Mezunlar birikiyor, birikiyor, birikiyor.
Öğrenciler, “Garanti
iş, garanti maaş, garanti izin, özel sektörde bunların hiçbiri yok!”
diyerek kapağı Devlet’e atabilmenin çarelerini arıyor.
Bir önceki Cuma Hutbesi’nde, KPSS’ye giren adaylara başarı
duası vardı.
Diyanet İşleri Başkanlığı da, gençlerin memur olma arzusunun
ne düzeylere vardığını görerek, bu seferlik böyle bir dua tercihinde bulundu.

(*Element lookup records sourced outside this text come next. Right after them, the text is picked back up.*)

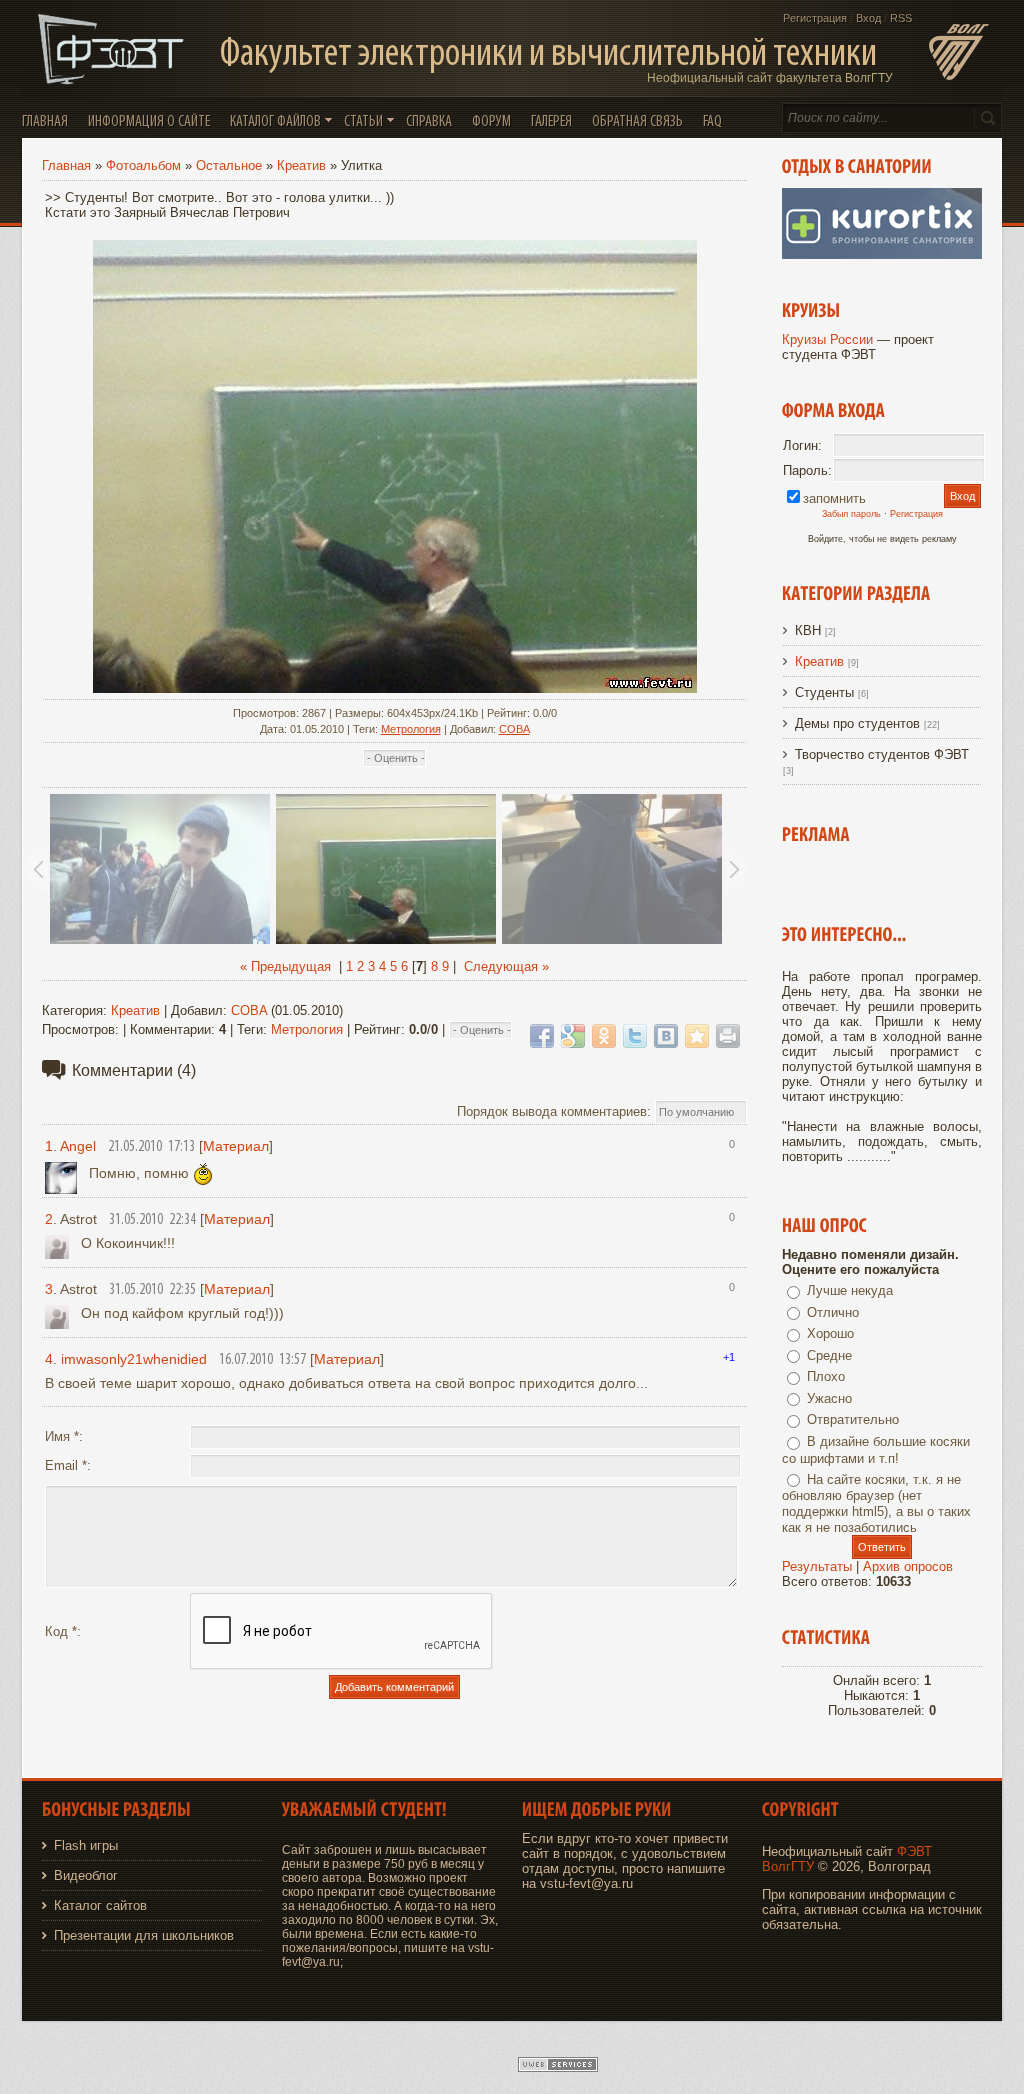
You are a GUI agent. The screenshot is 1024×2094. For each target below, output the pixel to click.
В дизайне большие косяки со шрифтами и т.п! (876, 1450)
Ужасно (829, 1398)
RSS (901, 18)
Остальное (229, 165)
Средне (829, 1355)
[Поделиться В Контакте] (666, 1036)
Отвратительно (853, 1419)
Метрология (411, 729)
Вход (868, 18)
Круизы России (827, 339)
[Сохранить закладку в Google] (573, 1036)
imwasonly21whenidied (134, 1359)
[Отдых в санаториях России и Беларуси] (882, 254)
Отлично (833, 1312)
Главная (66, 165)
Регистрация (815, 18)
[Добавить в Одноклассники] (604, 1036)
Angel (78, 1146)
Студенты (824, 692)
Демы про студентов (857, 723)
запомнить (834, 498)
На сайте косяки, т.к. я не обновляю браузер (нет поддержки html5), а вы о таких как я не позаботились (876, 1504)
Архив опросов (908, 1566)
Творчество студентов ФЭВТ (882, 754)
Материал (236, 1146)
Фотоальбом (143, 165)
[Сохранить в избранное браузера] (697, 1036)
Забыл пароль (851, 514)
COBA (514, 729)
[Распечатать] (728, 1036)
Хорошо (830, 1333)
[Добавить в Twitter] (635, 1036)
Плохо (826, 1376)
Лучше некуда (850, 1290)
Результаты (817, 1566)
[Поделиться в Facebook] (542, 1036)
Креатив (301, 165)
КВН (808, 630)
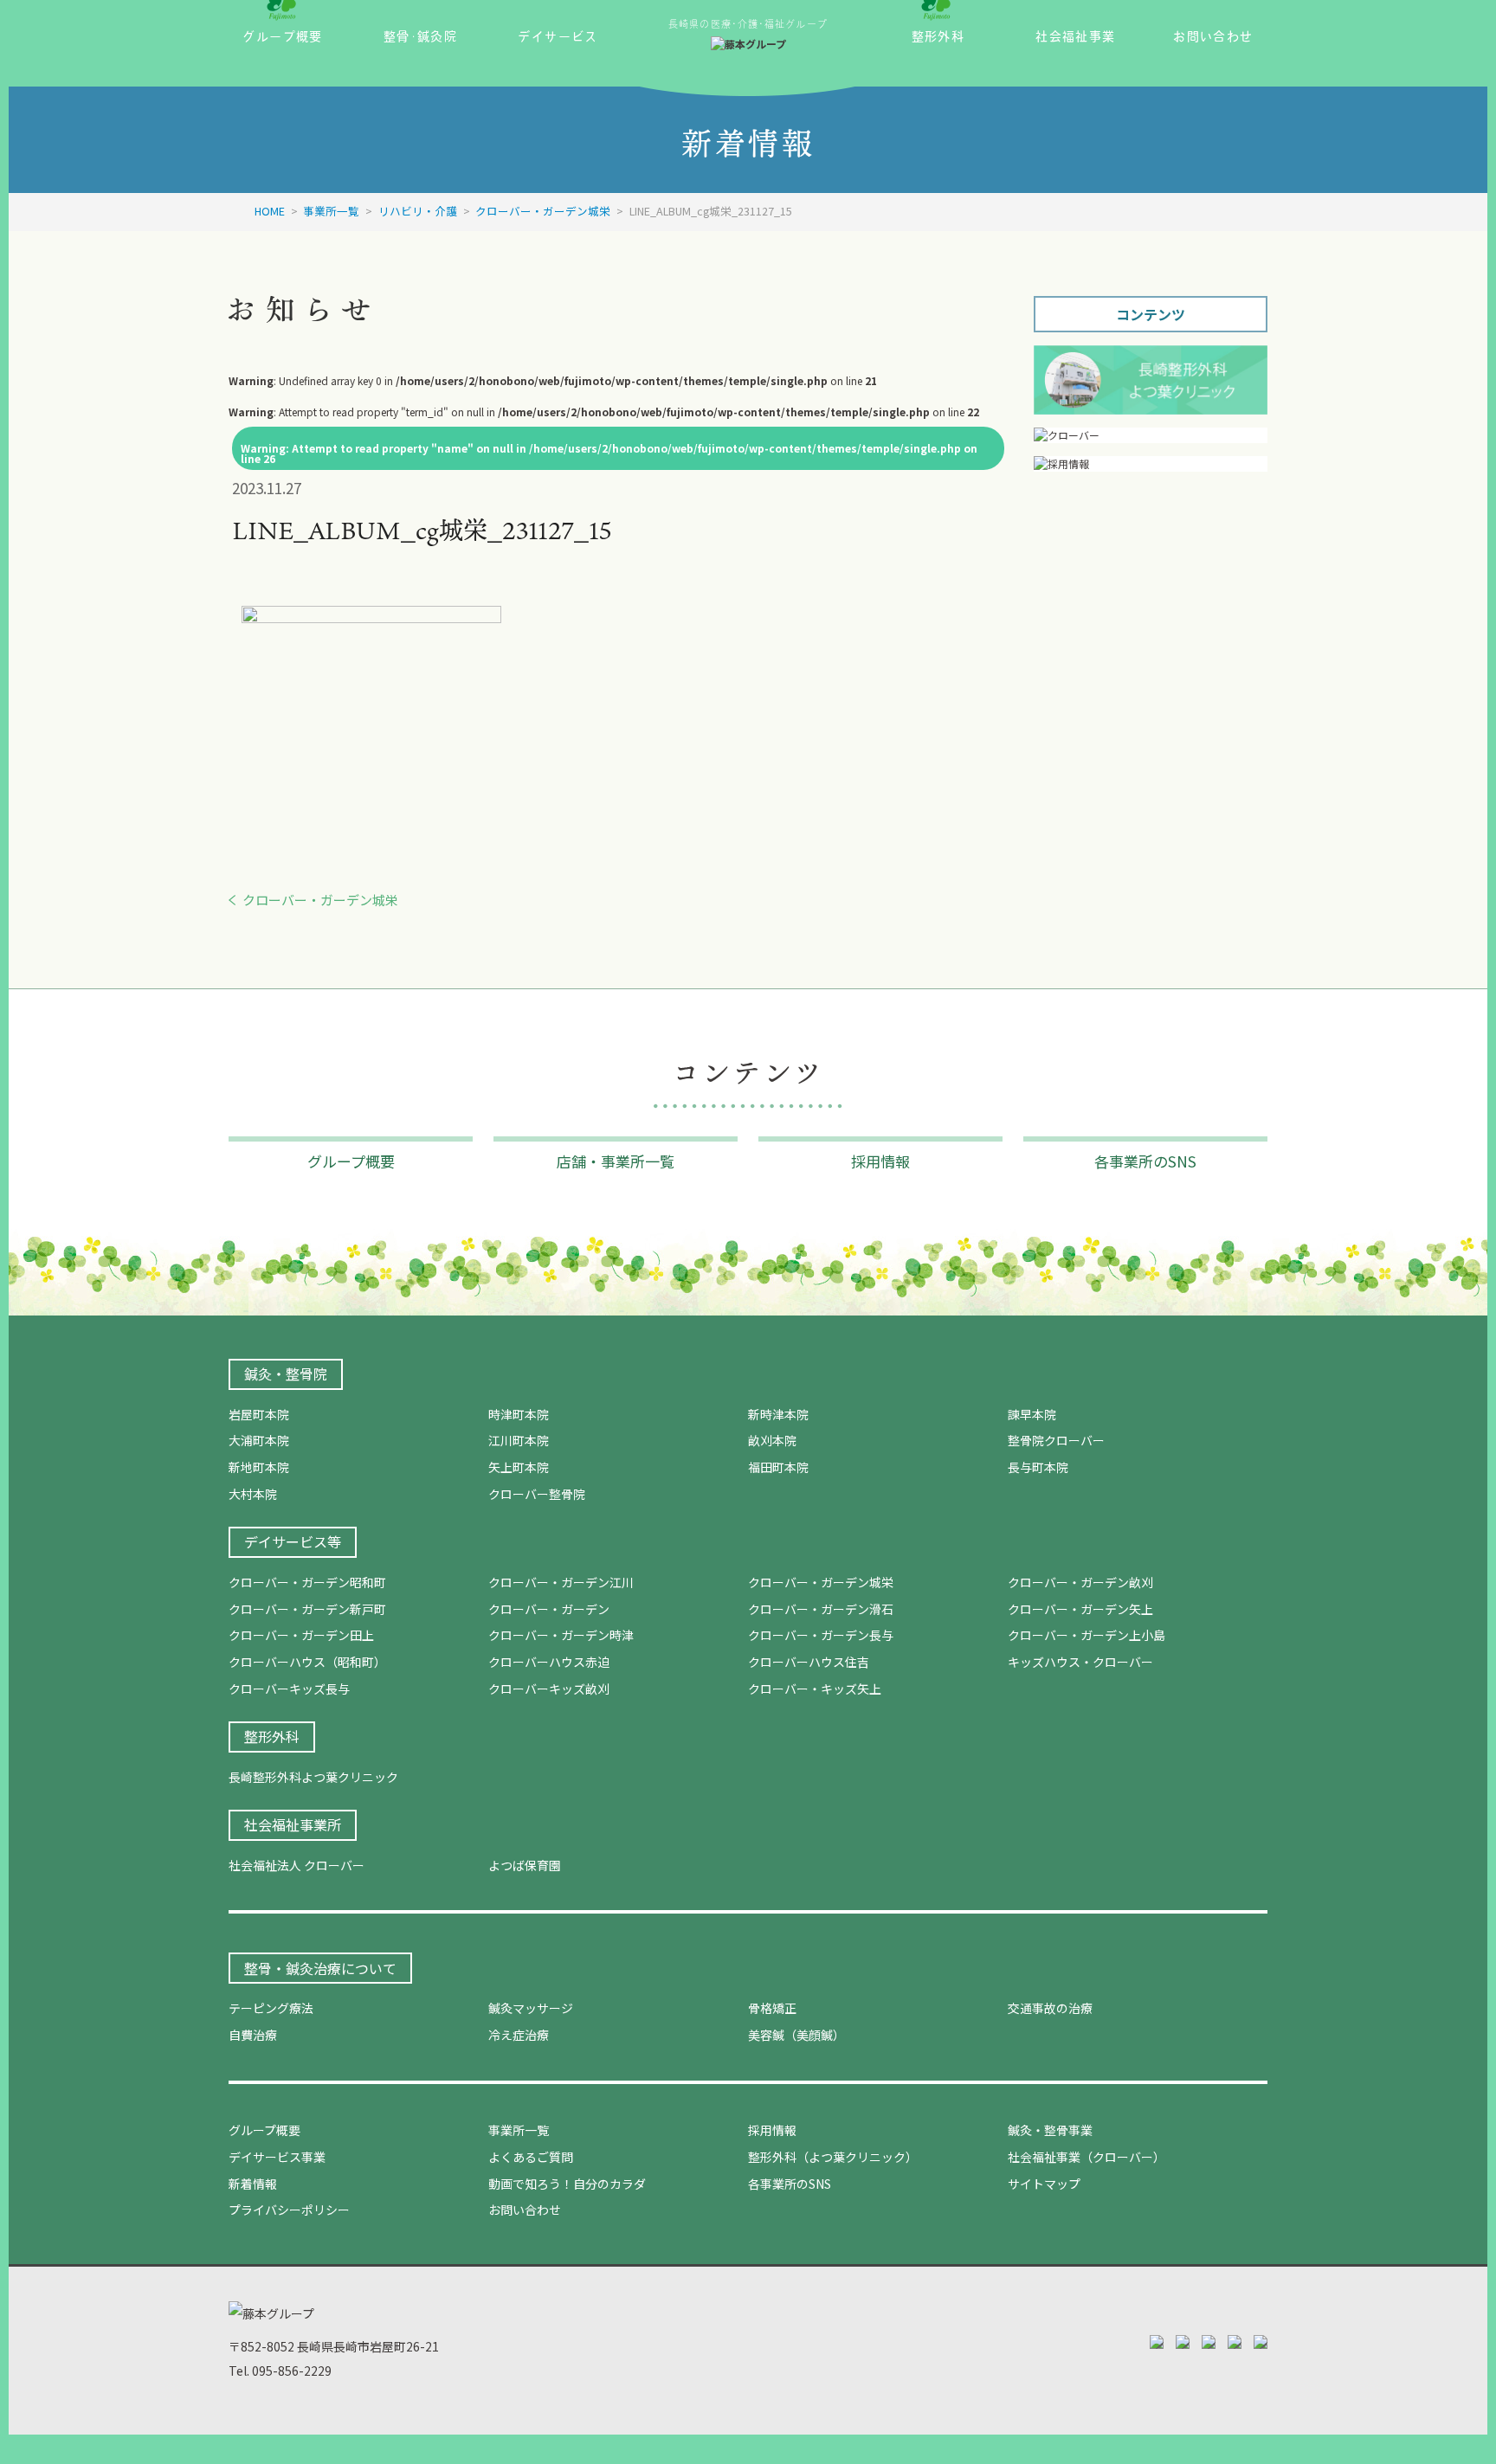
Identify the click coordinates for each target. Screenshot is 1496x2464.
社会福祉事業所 (292, 1824)
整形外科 (272, 1736)
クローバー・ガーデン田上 (301, 1635)
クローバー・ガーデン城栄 (320, 900)
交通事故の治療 (1050, 2008)
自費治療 (253, 2034)
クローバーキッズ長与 (289, 1688)
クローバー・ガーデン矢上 (1080, 1609)
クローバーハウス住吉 (808, 1661)
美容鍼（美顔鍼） (796, 2034)
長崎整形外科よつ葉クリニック (313, 1776)
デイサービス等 (292, 1541)
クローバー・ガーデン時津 (561, 1635)
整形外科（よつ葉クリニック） (833, 2156)
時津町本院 (518, 1414)
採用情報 (772, 2130)
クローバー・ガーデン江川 (561, 1582)
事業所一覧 (518, 2130)
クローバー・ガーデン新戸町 (307, 1609)
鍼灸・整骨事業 (1050, 2130)
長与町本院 (1038, 1467)
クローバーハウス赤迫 (548, 1661)
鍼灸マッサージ (530, 2008)
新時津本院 (778, 1414)
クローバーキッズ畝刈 (548, 1688)
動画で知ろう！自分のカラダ (567, 2183)
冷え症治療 (518, 2034)
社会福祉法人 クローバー (296, 1865)
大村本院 (253, 1493)
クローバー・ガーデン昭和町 (307, 1582)
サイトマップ (1044, 2183)
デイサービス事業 (277, 2156)
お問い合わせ (524, 2209)
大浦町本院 (259, 1440)
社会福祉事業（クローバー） (1086, 2156)
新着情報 (253, 2183)
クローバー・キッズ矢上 (814, 1688)
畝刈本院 (772, 1440)
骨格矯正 (772, 2008)
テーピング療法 (271, 2008)
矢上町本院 (518, 1467)
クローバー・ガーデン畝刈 (1080, 1582)
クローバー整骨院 (536, 1493)
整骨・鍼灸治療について (320, 1968)
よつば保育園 (524, 1865)
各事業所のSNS (789, 2183)
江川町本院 (518, 1440)
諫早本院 (1032, 1414)
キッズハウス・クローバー (1080, 1661)
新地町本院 (259, 1467)
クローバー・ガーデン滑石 (820, 1609)
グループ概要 (264, 2130)
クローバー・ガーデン (548, 1609)
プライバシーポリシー (289, 2209)
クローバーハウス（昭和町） (307, 1661)
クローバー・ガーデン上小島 (1086, 1635)
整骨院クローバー (1056, 1440)
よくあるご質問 (530, 2156)
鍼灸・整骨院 (285, 1373)
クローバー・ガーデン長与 (820, 1635)
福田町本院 (778, 1467)
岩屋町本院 (259, 1414)
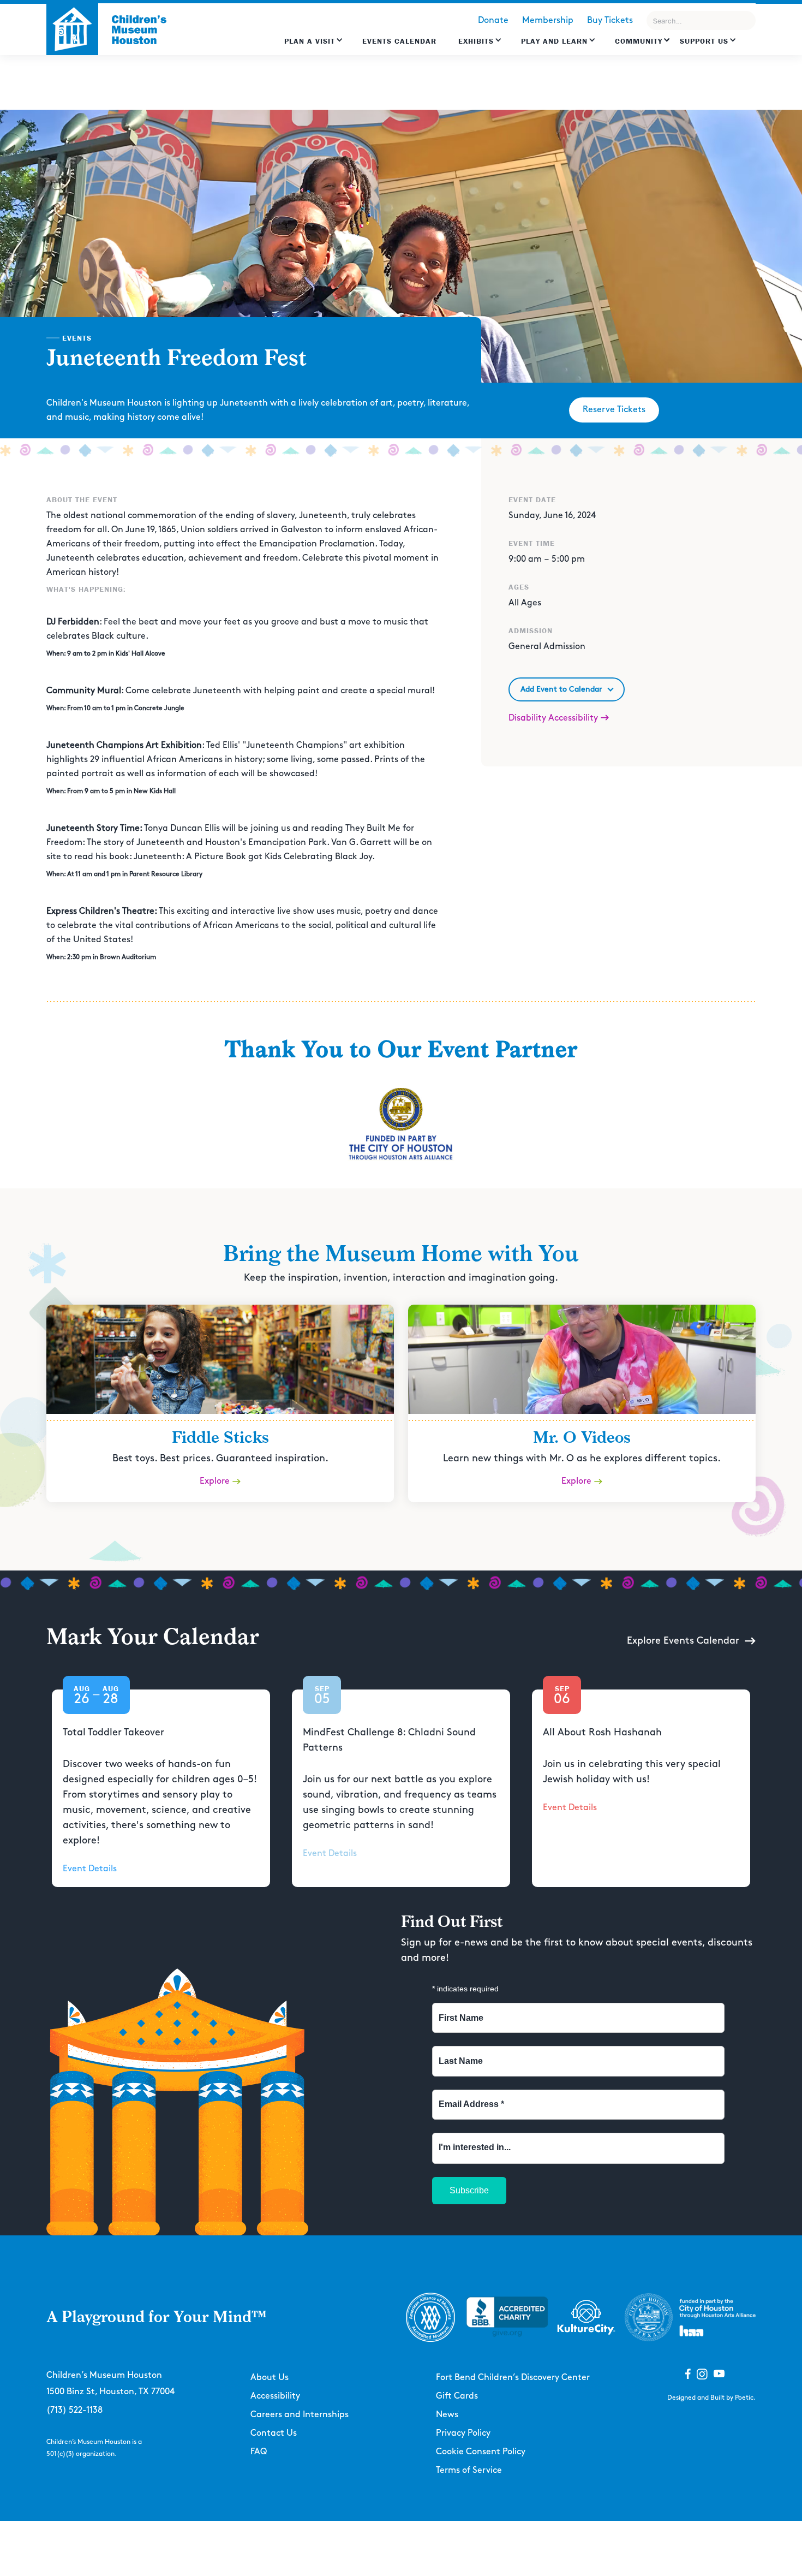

Kamuda birçok çalışanlar var, bir de hiç çalışmadan dünyanın
maaşı alanlar.
Kızağa çekilmiş bir eski üst düzey memur iseniz mesela, aynı
maaşı almaya devam edersiniz, ama yapacak işiniz olmaz.
Daireye gitseniz, bir sandalyeniz bile yoktur oturacak,
kantindekinden başka!..
Size, “Gidin efendim
buradan, evinize gidin, kahveye gidin, parkta gezin, denize girin, ne yaparsanız
yapın, yeter ki buralarda dolaşmayın!” demeye getirirler.
Bakan değiştikçe, birileri “kızağa” alınır.
Kızağa alınanlar ya boşluktan kafayı yer, ya da dışarıda
çeşitli formüllerle “ek iş” yapar!..
Böyle bir hal.
Belediyelerde de çalışanlar çalışmadan maaş alanlardan
şikayetçidir.
Bu durum, birçok kamu kurumunda böyledir.
Özel sektörde çalışmadan maaş almak imkânsız gibidir,
beklentileri karşılamadığınızda ufak ufak ikaz edilirsiniz.
Günün birinde de gönderilirsiniz.
Kamuda işler böyle değildir.
Garanti iş, garanti maaş, garanti izin, farklı farklı
avantajlar…
Böyle olunca da, gençlerin kahir ekseriyeti “Devlet’e
kapak atmayı" amaçlar!..
Ne yazık ki, oran olarak çok azı amacına ulaşabilir.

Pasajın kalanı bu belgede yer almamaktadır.